The range to repeat runs from the line with "Task: Click the info" to the last line below, both ends included; give it exactly and without pictures.

(Input data)
BEGIN

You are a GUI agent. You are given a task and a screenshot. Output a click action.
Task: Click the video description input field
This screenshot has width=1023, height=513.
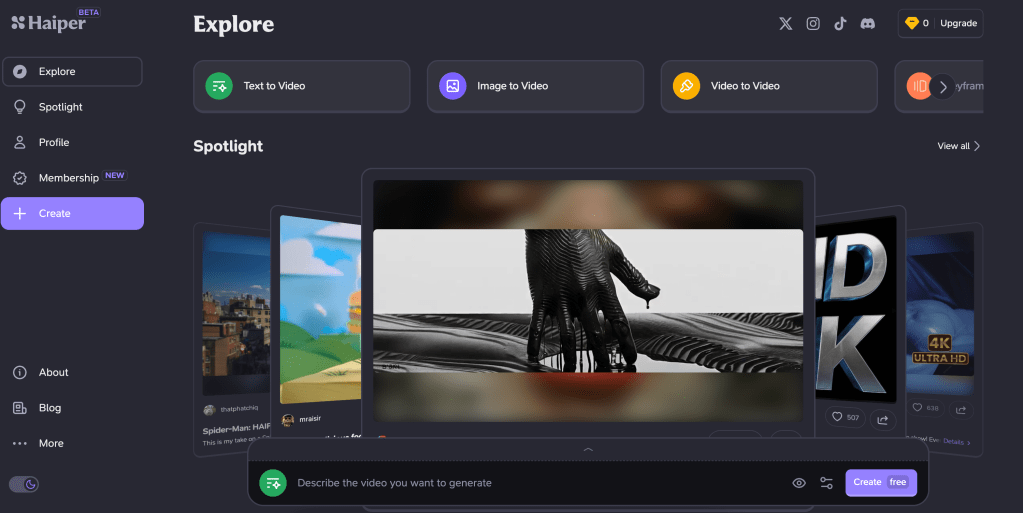(x=530, y=483)

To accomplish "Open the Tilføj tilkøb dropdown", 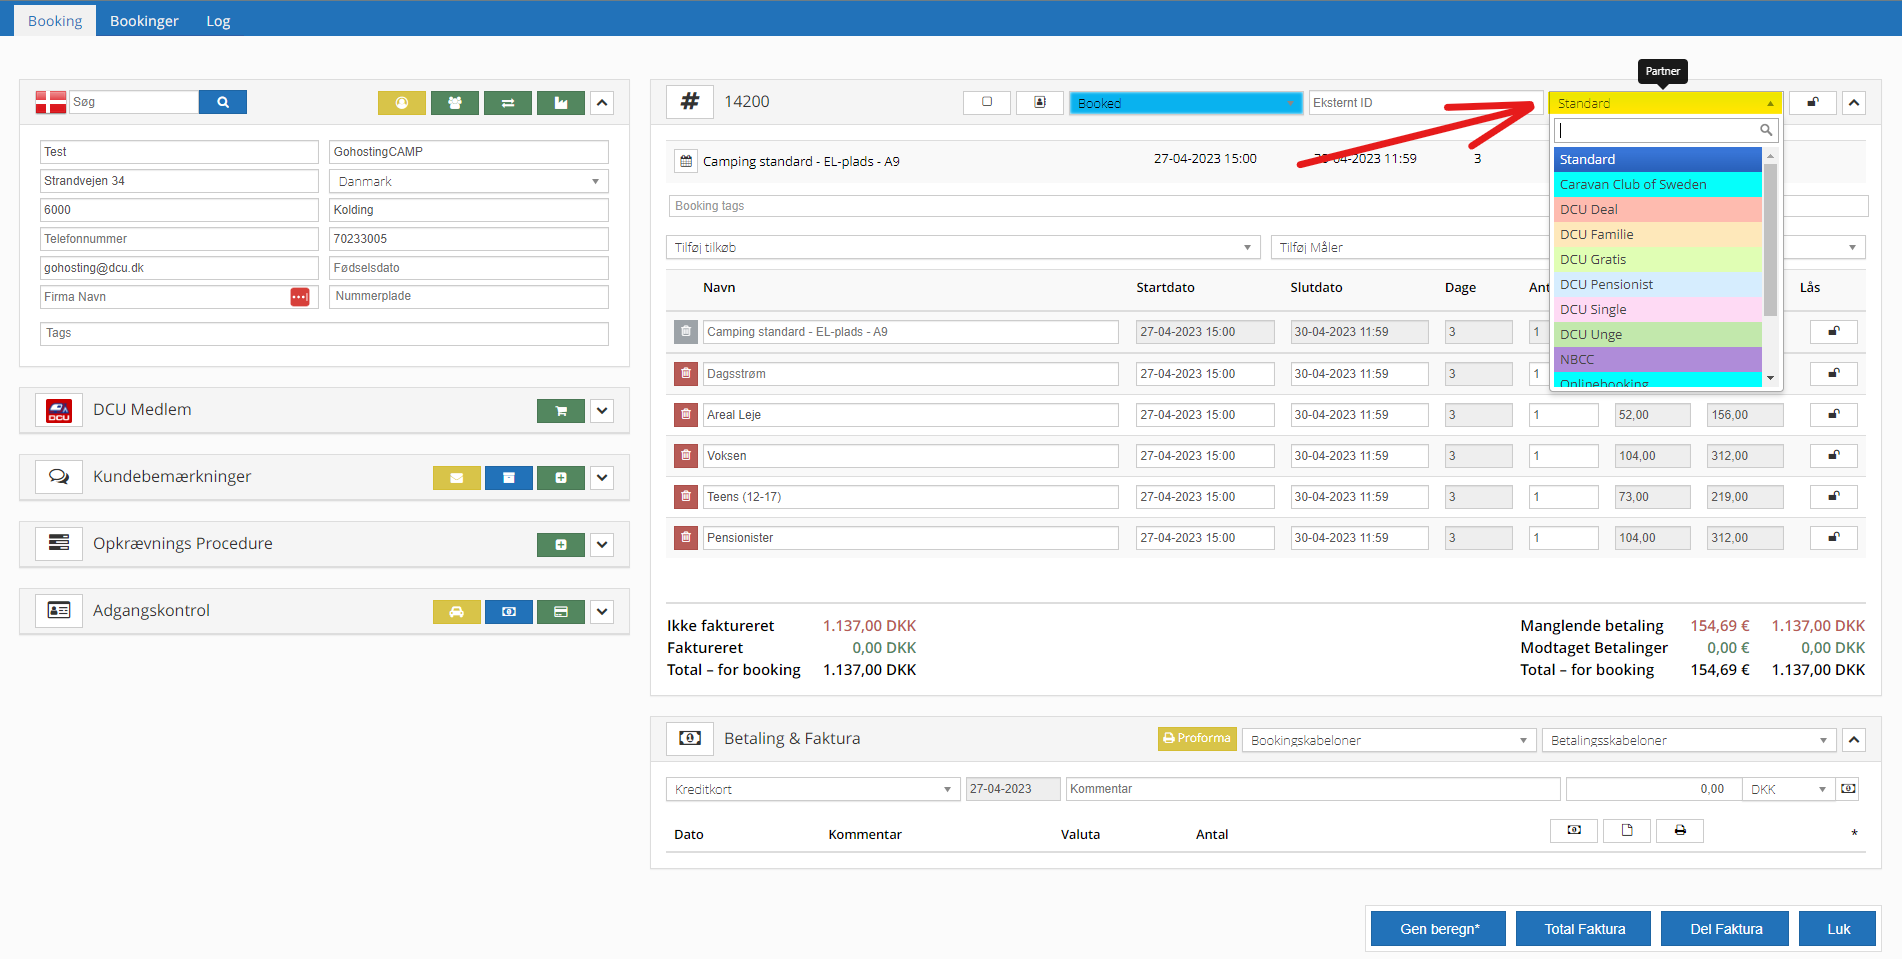I will point(960,248).
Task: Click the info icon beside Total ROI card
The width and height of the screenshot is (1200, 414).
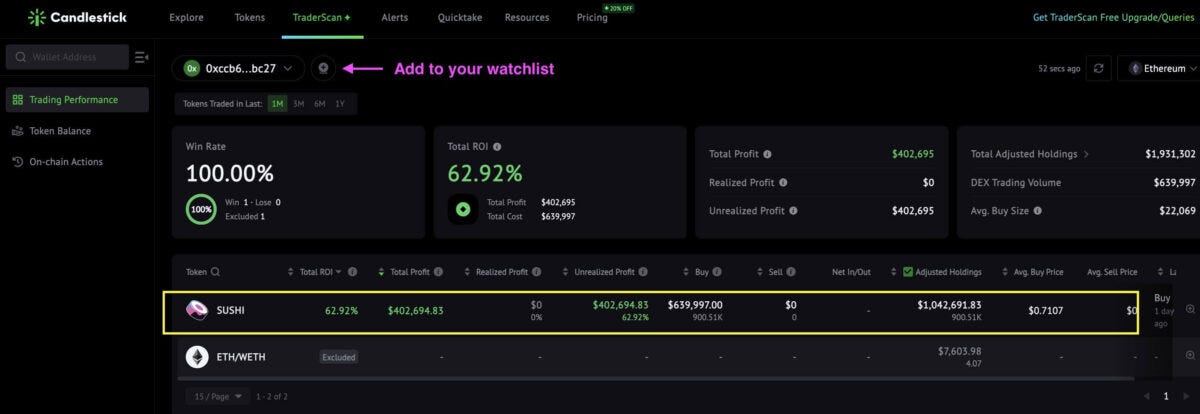Action: (497, 146)
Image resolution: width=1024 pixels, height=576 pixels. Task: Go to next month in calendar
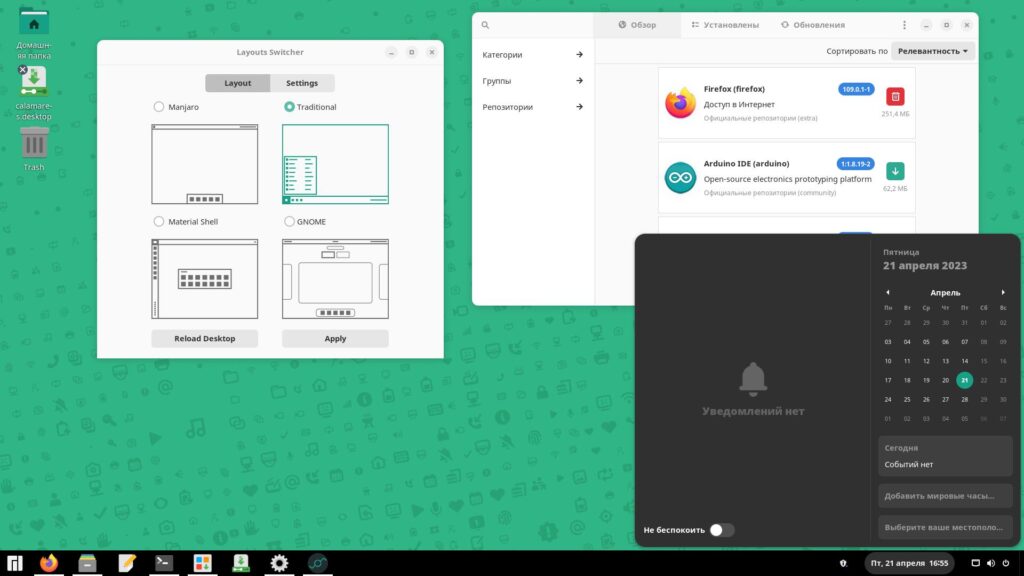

END

(Response to the task)
Task: Click the info icon beside Total ROI card
The width and height of the screenshot is (1200, 414).
Action: (497, 146)
Image resolution: width=1024 pixels, height=576 pixels. Task: Go to next month in calendar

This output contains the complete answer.